◆ Fragmento para leer:

***

Identificada en el pasado como la enfermedad de los pobres, el Chagas sigue siendo una amenaza silenciosa para los habitantes de una vasta región de América Latina, que incluye a la Argentina, donde se estima viven cerca de un millón y medio de personas infectada por el parásito, según cálculos de la OMS.
El Chagas no tiene la visibilidad de otras enfermedades que afectan a los sectores urbanos, pero mantiene latente la preocupación y ocupación de las autoridades, del mundo científico y algunas ONGs, que reivindican la utilización de las leyes nacionales que existen en la materia: la 26.281, de prevención y control de todas las formas de transmisión de la enfermedad; y la 26.279, de pesquisa neonatal.
Ambas se suman a obligaciones internacionales contraídas por el país por tratarse de una enfermedad endémica.

***

◆ Datos extraídos:
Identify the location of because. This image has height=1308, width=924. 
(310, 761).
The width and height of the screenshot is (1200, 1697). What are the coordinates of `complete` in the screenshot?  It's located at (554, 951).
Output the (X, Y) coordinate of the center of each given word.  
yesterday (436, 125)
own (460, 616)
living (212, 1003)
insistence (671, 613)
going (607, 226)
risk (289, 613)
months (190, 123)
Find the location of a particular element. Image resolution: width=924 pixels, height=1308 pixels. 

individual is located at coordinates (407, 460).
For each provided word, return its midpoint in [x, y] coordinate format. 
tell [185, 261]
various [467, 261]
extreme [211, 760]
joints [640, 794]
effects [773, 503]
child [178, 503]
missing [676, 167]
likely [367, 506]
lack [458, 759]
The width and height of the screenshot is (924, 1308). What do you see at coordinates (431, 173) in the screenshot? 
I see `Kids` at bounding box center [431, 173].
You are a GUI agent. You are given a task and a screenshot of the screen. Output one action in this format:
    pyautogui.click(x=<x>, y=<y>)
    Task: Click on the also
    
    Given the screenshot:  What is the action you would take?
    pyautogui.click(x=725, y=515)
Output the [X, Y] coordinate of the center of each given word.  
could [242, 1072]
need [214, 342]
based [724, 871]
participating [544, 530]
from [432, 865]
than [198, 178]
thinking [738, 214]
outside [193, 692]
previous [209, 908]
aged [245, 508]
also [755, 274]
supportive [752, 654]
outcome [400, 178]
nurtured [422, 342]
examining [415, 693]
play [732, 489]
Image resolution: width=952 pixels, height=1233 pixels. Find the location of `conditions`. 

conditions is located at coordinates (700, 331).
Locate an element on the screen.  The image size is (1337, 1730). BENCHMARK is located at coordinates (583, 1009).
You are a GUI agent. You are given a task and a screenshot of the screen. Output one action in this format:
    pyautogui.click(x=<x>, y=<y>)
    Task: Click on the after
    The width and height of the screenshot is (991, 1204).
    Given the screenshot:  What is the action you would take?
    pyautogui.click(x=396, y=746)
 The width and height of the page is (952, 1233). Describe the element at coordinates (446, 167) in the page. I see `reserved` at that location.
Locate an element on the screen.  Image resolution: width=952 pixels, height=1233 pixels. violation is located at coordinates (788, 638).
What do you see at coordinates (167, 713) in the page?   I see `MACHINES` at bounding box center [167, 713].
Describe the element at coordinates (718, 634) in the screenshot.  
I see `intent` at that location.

***

◆ Ejercicios propuestos:
(a) ¿Cómo quedaría, en forma de lista breve, el párrafo del texto sobre el Chagas que empieza «El Chagas no tiene la visibilidad»?
(b) Prolonga el texto sobre el Chagas a partir de su última oración.
Los registros no hacen falta para resolver nada.

◆ Respuestas:
(a)
- El Chagas tiene menos visibilidad que otras enfermedades que afectan a los sectores urbanos.
- Aun así, sigue preocupando y ocupando a las autoridades, al mundo científico y a algunas ONG.
- Se reclama aplicar las leyes nacionales vigentes: la 26.281, de prevención y control de todas las formas de transmisión, y la 26.279, de pesquisa neonatal.

(b)
La infección se detecta con un análisis de sangre, el cual se realiza, de manera gratuita, en los centros de salud y hospitales. Dentro de los principales modos de transmisión figuran el de persona gestante a hijo durante el embarazo o el parto y la transmisión vectorial a través del insecto conocido como «vinchuca» o «chinche», cuando están infectadas con el parásito Trypanosoma cruzi (T.cruzi)
La enfermedad de Chagas es endémica en 21 países de las Américas, desde el sur de los Estados Unidos hasta Argentina y Chile, no obstante lo cual, los flujos migratorios permitieron su expansión a zonas donde antes era desconocida, como otras regiones de Estados Unidos, Europa, Canadá, Japón y Australia.